*TASK STATEMENT*: Among the records that follow, set down only the lines from the one containing "Where should I click to: Select" to the one containing "Select the Project", both included, exactly.

*DATA IN THIS EXERCISE*:
---
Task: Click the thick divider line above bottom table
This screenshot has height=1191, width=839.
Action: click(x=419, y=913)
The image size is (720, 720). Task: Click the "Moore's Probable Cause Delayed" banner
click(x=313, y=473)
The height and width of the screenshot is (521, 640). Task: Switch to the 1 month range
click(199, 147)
---
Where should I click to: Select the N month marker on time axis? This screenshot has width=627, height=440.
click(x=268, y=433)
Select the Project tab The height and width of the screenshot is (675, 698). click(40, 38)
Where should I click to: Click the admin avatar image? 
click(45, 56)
---
*RESULT FOR THIS EXERCISE*:
Where should I click to: Select the N month marker on time axis? This screenshot has width=627, height=440.
click(x=268, y=433)
Select the Project tab The height and width of the screenshot is (675, 698). click(40, 38)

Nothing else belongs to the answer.